Nvidia a pour habitude de nommer ses architectures de puces d’après des scientifiques, les générations précédentes ayant inclus Ampere (du nom du physicien André-Marie Ampère), Hopper (nommée d’après la scientifique Grace Hopper), et la puce actuelle Blackwell (nommée d’après le mathématicien David Blackwell).
Vera Rubin poursuit cette tradition. Astronome américaine, ses observations sur la rotation des galaxies ont fourni certaines des premières preuves de l’existence de la matière noire, une masse invisible qui constituerait une grande partie de l’univers. Elle est décédée en 2016 et est souvent considérée comme une scientifique injustement oubliée pour le Prix Nobel durant sa vie.
La société a évoqué un carnet de commandes évalué à environ 1 trillion de dollars (857 milliards d’euros) pour 2026 et 2027, bien que ce chiffre provienne de commentaires de l’entreprise et non de divulgations financières vérifiées de manière indépendante.
Une semaine riche en catalyseurs
Les données de mercredi n’ont pas apporté de soulagement quant à l’inflation.
L’indice des dépenses de consommation personnelle, l’indicateur préféré de la Réserve fédérale, a augmenté de 0,2 % en juillet, alors que les prévisions tablaient sur 0,1 %, laissant le taux annuel à 3,7 % au lieu d’une baisse à 3,6 % prévue.
Les prix de base sont restés à 3,3 % sur l’année, dépassant l’objectif de 2 % de la Fed pour le 65e mois consécutif.
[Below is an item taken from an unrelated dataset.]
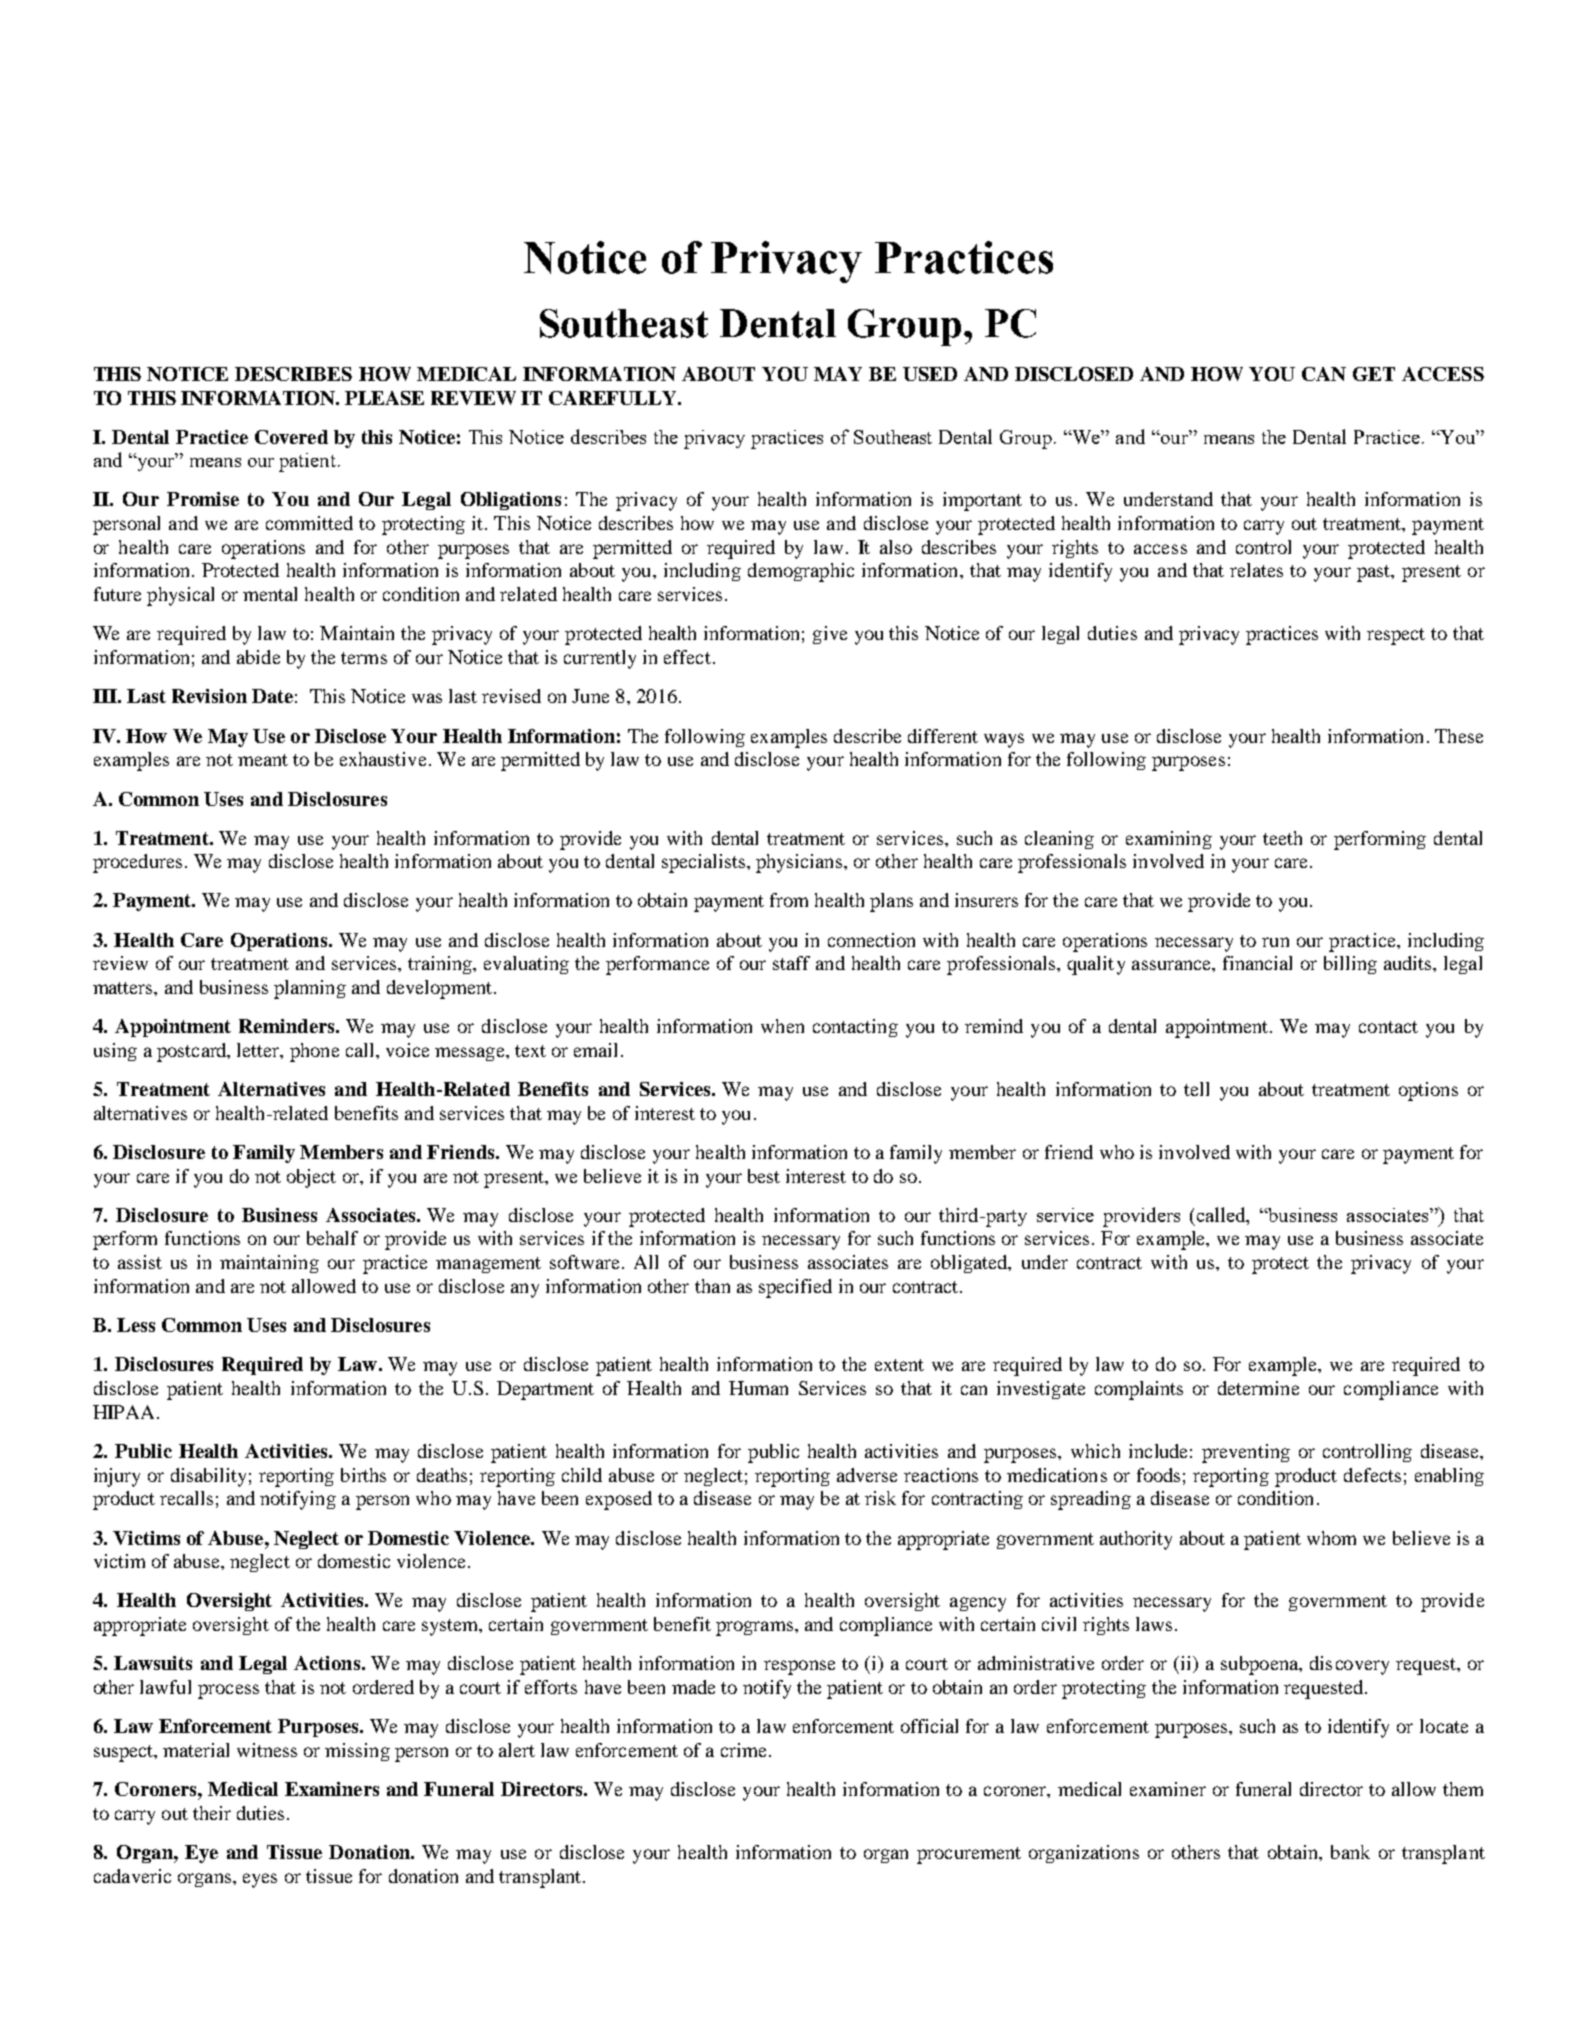  What do you see at coordinates (1258, 1388) in the page?
I see `determine` at bounding box center [1258, 1388].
Le Comité de l’Open Market a maintenu les taux entre 3,50 % et 3,75 % en juillet, avec trois présidents de Fed régionaux exprimant un désaccord en faveur d’une augmentation d’un quart de point.
Actuellement, les marchés estiment à environ 40 % la probabilité d’une hausse en septembre.
L’attention se tourne maintenant vers Jackson Hole, où le président de la Fed, Kevin Warsh, prononcera son discours d’ouverture vendredi matin, son premier depuis sa prise de fonction en mai, à seulement 19 jours de la prochaine décision sur les taux.
Les marchés boursiers américains ont connu une séance tranquille mercredi après que des données ont montré que l’inflation du mois dernier était légèrement supérieure aux prévisions des économistes.
L’indice S&P 500 a légèrement diminué de moins de 0,1 % et reste proche de son record historique établit plus tôt ce mois-ci. Le Dow Jones Industrial Average a chuté de 0,2 % et le Nasdaq composite a perdu 0,1 %.
Les rendements des obligations ont légèrement augmenté après les nouvelles sur l’inflation, incitant les traders à parier que la Réserve fédérale augmentera le taux des fonds fédéraux avant la fin de l’année. Les prix du pétrole ont temporairement chuté après une autre séance volatile.
Points à retenir
- Nvidia a enregistré un chiffre d’affaires supérieur aux attentes pour le trimestre.
- La dépendance de l’entreprise vis-à-vis de quelques grandes clients est une préoccupation majeure.
- Les commentaires sur la demande future sont cruciaux pour l’évaluation de l’entreprise.
- Les tensions autour de la politique d’exportation vers la Chine peuvent influencer les résultats futurs.
- Les puces Vera Rubin pourraient renforcer davantage la position d’Nvidia sur le marché.
En réfléchissant à l’évolution d’Nvidia et à son impact sur le marché technologique, il m’apparaît essentiel de se demander : comment cette entreprise, tout en étant un leader, peut-elle diversifier ses sources de revenus afin de réduire les risques inhérents à la dépendance vis-à-vis de certains clients ? Cela soulève des questions fascinantes sur l’avenir des technologies d’IA et le rôle des grandes entreprises dans un environnement économique en constante mutation.